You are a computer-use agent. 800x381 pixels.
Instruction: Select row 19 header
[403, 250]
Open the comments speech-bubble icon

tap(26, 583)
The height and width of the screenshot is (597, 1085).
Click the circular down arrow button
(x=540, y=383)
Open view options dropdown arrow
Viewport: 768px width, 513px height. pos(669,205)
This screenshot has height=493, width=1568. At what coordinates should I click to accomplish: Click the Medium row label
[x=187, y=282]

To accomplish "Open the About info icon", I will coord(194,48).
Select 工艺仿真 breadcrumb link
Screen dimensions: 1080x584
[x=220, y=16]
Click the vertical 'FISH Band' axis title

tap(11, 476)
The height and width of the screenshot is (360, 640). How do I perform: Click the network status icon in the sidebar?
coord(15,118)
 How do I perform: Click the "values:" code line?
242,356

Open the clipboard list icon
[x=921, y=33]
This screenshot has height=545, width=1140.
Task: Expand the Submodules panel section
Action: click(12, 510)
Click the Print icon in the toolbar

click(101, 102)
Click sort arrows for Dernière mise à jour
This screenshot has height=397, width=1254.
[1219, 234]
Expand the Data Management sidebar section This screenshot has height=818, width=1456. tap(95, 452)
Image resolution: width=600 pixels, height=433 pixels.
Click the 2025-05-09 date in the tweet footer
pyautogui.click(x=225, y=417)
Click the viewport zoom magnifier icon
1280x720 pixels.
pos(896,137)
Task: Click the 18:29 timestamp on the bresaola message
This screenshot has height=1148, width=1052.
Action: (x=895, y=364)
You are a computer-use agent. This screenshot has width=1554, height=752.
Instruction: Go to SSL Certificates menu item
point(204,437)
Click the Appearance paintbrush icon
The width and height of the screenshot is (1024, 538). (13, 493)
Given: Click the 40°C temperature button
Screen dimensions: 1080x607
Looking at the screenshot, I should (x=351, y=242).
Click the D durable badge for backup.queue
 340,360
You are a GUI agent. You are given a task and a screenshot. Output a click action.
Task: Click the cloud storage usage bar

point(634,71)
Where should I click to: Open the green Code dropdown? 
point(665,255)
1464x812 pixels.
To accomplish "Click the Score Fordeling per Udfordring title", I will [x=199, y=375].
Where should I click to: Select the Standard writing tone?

_Problem_. Find how many lines of the entries include the word "computer". The number is the entire reply.

_Written solution_. 2